CMU 2022 Spring 16-889

Assignment 3: Single View to 3D


1. Differentiable Volume Rendering

1.3 Ray sampling

1.4 Point sampling

1.5 Volume rendering

2. Reconstructing 3D from single view

2.2 Loss and training

2.3 Visualization

Left is my predicted image, right is the reference image of TA. The two look very much the same.

3. Optimizing a Neural Radiance Field (NeRF)

Below is a visualization of my trained NeRF.

Regarding the network, I use the similar architecture to the original NeRF paper, and I use the default config provide in the config file. That is, the network consists of 6 fully-connected layer, each have 128 hidden units with ReLU activations. The xyz of the ray sample points pass through a harmonic embedding network. The xyz embedding is fed into the network at the front of the 1st layer and the 4th layer. The output feature pass through a 1-d linear layer to generate density, and also pass through a 64-d fully connected layer and a 3-d linear layer to generate rgb value.

Regarding training parameters, I use the one provided in the config file, which is learning rate 0.0005 and train for 250 epoch.

4. NeRF Extras

4.1 View Dependence

To adopt view dependency, I pass the ray directions into harmonic embedding layer, and concat it with the feature after backbone full-connected layer to predict rgb value. Results on 128x128 is shown below, left is without view dependence, right is with view dependence. Pay attention to the shovel of the bull dozer in the sampled frame, the shadow inside the shovel is correctly modeled when training with view dependence.

Another result on 400x400 is shown below, left is without view dependence, right is with view dependence. Pay attention to the track of the bull dozer in the sampled frame, the specularity is correctly modeled when training with view dependence.

However, there is a trade-off between view dependency and generalization. If we add more model capacity to the view dependency, there is a possibility that it would overfit on training views. That is, the model only learns to represent views that are presented during training, but could not represent novel views. If this is the case, the model could render seen views well, but render novel views bad. To prevent this, I follow the original NeRF paper to add the view feature after the backbone feature network, before the rgb prediction head, so that view feature has less parameter to learn.

4.2 Hierarchical Sampling

In this part, I follow the detail in the original NeRF paper to implement the heirarchical sampling scheme. Down below on the left is the result without it, on the right is with it. The difference is minor, though the L2 loss is a touch better when training with it. The effect might be more obvious on high-res image. For some implementation detail, the coarse network is same as original network, the fine network prediect original sample points plus 64 additional sample points sampled with weights.

Regarding the trade-off between quality and speed, it is obvious that using a coarse and a fine sampler and network would improve the scene representation, as more sample points are used for representation. However, the trade-off is that because there are two networks involve in one forward pass, the speed in very very slow. In my implementation, I observe a 50-30% speed deduction.

4.3 High Resolution Imagery

In order to render high-res image of better quality, I change several setting to achieve so.

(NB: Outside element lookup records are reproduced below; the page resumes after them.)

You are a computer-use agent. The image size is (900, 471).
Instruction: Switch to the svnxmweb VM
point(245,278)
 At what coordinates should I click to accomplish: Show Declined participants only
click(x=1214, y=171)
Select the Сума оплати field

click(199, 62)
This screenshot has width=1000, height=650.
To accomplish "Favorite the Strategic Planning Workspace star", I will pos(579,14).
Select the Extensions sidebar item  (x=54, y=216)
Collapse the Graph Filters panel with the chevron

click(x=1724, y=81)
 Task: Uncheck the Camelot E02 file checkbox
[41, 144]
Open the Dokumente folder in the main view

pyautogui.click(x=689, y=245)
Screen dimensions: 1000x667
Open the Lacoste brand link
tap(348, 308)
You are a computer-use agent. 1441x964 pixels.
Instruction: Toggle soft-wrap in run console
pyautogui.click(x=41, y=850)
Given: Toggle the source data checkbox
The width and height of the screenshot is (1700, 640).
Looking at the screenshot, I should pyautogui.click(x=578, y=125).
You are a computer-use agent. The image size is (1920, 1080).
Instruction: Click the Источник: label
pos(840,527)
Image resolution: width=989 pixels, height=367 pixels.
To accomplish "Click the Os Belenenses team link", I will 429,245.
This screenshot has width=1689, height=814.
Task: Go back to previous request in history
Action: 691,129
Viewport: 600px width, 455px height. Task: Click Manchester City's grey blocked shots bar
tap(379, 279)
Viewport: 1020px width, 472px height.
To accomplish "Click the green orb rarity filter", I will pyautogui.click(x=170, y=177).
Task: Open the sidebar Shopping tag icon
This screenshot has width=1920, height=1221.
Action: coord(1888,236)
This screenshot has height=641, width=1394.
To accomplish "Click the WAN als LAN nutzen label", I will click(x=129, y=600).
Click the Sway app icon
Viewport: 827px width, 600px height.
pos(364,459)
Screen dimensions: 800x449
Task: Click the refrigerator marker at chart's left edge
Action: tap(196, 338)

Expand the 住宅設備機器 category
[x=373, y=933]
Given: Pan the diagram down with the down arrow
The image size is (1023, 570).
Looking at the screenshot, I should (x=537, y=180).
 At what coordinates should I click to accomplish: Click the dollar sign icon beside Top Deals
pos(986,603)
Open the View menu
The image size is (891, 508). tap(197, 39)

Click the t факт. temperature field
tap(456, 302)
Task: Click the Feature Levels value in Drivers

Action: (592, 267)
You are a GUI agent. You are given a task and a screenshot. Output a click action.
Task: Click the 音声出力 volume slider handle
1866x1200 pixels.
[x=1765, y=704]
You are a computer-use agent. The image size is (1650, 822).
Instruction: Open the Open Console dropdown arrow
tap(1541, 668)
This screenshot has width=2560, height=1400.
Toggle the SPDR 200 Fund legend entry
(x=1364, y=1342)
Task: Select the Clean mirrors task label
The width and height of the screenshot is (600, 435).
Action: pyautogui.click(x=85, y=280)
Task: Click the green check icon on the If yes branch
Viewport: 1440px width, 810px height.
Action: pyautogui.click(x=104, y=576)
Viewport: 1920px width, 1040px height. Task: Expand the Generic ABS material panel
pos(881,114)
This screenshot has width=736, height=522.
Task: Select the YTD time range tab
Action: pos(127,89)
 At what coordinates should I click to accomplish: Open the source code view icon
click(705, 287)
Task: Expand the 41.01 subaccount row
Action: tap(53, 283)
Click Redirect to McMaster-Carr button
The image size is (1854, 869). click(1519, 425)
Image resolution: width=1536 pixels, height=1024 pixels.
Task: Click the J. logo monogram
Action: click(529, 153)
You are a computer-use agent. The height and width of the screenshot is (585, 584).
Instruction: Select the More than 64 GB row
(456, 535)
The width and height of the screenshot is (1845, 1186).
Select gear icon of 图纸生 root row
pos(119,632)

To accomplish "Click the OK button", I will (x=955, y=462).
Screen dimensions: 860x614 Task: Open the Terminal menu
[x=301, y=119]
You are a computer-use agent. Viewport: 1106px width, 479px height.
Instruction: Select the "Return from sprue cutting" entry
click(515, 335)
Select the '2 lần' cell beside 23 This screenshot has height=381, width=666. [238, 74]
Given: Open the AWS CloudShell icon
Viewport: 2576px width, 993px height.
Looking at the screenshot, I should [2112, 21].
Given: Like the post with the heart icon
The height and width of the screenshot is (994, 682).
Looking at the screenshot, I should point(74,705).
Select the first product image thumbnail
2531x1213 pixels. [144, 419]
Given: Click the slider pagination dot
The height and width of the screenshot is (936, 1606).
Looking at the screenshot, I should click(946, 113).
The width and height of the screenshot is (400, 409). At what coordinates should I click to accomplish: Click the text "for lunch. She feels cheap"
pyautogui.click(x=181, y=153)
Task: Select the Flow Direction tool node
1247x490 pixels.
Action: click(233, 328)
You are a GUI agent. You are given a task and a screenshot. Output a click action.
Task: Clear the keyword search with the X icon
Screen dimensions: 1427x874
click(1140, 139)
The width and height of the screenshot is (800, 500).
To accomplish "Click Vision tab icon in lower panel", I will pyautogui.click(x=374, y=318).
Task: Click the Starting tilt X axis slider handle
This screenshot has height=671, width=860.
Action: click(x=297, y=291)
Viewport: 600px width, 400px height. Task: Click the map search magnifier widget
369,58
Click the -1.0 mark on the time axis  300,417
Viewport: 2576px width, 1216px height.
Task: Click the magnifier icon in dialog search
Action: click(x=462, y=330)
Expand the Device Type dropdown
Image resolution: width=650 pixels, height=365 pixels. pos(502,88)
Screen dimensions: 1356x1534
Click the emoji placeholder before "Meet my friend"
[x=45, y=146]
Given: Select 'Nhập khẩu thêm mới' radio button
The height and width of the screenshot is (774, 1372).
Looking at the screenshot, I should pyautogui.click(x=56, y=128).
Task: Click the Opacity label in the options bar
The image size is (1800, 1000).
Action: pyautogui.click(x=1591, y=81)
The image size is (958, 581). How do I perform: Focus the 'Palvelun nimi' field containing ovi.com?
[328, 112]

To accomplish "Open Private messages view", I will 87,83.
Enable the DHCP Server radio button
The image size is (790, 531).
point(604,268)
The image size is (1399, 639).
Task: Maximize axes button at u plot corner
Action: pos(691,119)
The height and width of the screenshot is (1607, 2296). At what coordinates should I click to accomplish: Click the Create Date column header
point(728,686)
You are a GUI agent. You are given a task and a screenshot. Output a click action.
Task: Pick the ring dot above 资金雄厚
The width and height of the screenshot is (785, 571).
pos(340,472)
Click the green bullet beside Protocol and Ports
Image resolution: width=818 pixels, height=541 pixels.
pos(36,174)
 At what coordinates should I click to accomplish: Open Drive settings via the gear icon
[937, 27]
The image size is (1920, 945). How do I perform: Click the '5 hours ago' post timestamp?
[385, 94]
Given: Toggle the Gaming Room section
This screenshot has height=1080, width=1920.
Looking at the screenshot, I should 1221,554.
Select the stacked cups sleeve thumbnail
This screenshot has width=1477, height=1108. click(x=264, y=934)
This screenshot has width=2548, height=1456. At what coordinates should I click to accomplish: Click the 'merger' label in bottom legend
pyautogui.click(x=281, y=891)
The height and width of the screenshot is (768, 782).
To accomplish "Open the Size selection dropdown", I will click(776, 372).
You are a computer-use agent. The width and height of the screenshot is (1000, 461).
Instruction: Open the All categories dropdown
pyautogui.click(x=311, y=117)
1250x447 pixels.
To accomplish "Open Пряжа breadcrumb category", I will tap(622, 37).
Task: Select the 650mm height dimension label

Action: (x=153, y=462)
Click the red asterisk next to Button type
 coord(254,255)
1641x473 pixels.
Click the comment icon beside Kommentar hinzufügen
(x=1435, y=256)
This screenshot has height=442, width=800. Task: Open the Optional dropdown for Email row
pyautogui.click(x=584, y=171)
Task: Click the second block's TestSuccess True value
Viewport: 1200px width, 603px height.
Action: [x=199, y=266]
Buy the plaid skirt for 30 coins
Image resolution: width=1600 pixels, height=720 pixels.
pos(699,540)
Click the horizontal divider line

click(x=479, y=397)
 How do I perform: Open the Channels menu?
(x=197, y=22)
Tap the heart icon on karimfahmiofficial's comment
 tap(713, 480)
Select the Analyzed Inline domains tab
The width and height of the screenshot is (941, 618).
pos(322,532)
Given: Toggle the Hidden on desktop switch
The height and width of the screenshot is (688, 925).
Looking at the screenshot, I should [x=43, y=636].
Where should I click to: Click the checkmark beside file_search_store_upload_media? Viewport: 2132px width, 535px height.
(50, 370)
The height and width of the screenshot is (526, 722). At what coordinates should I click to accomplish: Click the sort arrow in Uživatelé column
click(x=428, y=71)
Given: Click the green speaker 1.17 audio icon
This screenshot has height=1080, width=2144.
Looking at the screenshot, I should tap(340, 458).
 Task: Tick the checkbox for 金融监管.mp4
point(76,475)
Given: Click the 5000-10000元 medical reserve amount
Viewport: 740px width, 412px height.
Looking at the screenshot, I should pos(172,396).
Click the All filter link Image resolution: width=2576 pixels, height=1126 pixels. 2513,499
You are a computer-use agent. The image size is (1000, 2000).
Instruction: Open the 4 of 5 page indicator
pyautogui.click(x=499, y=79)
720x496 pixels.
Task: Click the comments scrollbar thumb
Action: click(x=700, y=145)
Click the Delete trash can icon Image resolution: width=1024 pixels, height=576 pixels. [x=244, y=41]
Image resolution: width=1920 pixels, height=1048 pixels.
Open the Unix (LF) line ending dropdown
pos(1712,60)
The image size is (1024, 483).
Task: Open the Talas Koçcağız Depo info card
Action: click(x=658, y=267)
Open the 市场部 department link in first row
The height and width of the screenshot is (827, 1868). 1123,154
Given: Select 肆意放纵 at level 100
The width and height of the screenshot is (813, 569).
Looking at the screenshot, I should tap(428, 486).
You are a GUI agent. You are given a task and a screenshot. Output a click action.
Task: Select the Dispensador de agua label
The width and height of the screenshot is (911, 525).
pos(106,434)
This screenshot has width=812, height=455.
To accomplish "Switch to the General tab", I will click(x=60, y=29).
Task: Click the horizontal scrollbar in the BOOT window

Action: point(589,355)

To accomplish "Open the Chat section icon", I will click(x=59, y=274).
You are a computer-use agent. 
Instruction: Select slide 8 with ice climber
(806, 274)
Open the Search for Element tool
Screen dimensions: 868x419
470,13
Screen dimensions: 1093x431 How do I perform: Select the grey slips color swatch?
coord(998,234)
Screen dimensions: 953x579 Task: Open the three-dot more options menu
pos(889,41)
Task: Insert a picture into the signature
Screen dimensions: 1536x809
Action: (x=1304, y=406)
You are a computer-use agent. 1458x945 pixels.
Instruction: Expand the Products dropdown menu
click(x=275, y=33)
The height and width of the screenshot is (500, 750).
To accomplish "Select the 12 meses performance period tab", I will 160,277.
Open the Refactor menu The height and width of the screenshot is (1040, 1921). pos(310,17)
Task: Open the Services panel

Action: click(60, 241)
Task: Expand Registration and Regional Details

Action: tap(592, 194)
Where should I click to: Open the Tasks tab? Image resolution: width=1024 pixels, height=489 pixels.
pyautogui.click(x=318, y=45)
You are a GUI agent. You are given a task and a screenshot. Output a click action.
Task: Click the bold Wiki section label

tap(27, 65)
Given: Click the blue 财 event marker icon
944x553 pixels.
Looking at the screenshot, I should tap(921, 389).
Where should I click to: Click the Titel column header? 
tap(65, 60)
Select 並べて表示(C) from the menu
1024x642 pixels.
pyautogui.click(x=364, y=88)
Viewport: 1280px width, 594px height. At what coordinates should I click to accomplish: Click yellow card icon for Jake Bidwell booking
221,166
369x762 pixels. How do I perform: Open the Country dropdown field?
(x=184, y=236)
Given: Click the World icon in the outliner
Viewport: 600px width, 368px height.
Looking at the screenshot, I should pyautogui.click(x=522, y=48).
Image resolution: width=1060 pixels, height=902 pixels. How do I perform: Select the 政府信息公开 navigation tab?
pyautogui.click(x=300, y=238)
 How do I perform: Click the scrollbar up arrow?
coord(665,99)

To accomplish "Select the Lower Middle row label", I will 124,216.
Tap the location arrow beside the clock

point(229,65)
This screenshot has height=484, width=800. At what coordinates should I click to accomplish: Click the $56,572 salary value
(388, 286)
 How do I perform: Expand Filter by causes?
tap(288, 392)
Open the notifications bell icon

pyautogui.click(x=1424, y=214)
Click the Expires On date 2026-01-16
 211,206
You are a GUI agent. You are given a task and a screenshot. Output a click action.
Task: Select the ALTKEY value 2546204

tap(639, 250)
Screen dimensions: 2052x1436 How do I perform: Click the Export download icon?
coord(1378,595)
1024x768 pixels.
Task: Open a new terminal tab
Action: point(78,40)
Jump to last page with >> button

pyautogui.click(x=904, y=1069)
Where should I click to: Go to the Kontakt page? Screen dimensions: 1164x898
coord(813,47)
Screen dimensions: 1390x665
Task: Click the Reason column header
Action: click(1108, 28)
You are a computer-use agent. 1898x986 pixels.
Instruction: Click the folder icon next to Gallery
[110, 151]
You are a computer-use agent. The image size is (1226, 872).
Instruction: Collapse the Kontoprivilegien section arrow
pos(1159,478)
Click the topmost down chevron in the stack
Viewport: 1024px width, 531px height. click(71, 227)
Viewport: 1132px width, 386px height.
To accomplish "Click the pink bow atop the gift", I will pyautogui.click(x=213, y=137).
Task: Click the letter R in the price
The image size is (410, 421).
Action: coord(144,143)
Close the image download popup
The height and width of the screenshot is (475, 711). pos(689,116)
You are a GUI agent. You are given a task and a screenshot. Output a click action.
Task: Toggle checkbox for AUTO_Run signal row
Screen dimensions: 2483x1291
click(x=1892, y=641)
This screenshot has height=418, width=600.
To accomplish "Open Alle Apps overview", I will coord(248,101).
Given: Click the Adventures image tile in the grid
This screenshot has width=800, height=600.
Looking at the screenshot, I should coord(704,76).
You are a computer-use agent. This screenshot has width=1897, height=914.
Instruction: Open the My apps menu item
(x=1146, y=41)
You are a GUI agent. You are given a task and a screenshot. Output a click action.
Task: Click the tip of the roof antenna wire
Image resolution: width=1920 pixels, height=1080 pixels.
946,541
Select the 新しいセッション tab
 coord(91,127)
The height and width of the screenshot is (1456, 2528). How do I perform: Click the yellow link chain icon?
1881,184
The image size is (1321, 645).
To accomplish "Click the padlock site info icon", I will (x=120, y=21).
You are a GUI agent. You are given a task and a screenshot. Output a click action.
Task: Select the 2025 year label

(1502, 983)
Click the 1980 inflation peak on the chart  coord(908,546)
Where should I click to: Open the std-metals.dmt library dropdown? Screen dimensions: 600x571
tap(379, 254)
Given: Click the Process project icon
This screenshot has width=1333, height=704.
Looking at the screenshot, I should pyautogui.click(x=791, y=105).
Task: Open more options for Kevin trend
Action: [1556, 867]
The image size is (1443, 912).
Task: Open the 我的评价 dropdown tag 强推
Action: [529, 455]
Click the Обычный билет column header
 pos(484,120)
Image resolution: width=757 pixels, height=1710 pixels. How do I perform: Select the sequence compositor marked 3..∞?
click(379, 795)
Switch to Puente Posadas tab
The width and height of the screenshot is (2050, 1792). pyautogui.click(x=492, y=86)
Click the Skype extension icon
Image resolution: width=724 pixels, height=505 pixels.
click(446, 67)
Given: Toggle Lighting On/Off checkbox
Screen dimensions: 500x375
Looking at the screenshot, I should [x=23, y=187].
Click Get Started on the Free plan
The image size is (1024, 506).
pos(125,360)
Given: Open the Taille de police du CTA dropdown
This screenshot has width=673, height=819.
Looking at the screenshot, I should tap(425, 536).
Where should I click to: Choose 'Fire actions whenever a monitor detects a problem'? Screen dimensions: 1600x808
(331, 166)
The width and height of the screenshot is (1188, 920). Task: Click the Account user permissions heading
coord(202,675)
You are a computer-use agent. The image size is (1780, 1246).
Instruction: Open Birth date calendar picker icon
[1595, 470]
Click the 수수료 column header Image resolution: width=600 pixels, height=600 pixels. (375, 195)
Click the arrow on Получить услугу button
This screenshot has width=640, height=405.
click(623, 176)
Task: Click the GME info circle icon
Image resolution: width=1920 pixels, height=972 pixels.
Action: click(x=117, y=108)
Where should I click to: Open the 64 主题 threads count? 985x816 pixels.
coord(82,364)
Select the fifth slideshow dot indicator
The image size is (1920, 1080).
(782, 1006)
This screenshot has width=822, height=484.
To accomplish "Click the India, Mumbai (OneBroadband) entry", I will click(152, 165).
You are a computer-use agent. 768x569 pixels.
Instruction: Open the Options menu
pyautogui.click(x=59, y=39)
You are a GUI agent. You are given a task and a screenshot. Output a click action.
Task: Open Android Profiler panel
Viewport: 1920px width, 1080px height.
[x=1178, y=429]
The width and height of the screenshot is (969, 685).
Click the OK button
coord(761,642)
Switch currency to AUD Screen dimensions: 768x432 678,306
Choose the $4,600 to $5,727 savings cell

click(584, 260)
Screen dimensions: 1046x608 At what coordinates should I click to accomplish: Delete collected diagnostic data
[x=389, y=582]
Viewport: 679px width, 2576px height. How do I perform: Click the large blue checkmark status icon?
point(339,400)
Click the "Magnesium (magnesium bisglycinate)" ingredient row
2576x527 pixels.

The final result is presented here. This is done by increasing the model depth 6 -> 8 layer, increasing hidden dim 128 -> 256, increasing positional encoding function of xyz 6 -> 10, increasing positional encoding function of direction 2 -> 4, using Xavier initialization for all weights, and adapting view dependency during training.

Down below, I detailed the aspects that I have tried to change in order increase high-res imagery quality.

Layer numbers

I increase the layer number 6 -> 8 in order to incease model capacity. Down below on the left is results with 6 layers, right is 8 layers. The result with 8 layers is a touch crispier.

Points sample per ray

I try to increase the points sample per ray 128 -> 256. Down below on the left is results with 128, right is 256. Nevertheless, this does not help with image quality.

Number of positional encoding function

I increase number of positional encoding fuction 6 -> 10. Down below on the left is results with 6, right is 10. It is clear that more numbers of positional encoding function will contribute to much cripier rendering. Now the lego bricks are clearly visible.

Hidden dimension and Xavier weight initialization

I try to increase the hidden dimension 128 -> 256 initially, but the network does not manage to converge. To help with convergence, I employ Xavier weight initialization for all weights. Down below on the left is results with 128, right is 256. With larger hidden dimension, the network capicity is increased and results in clearer image.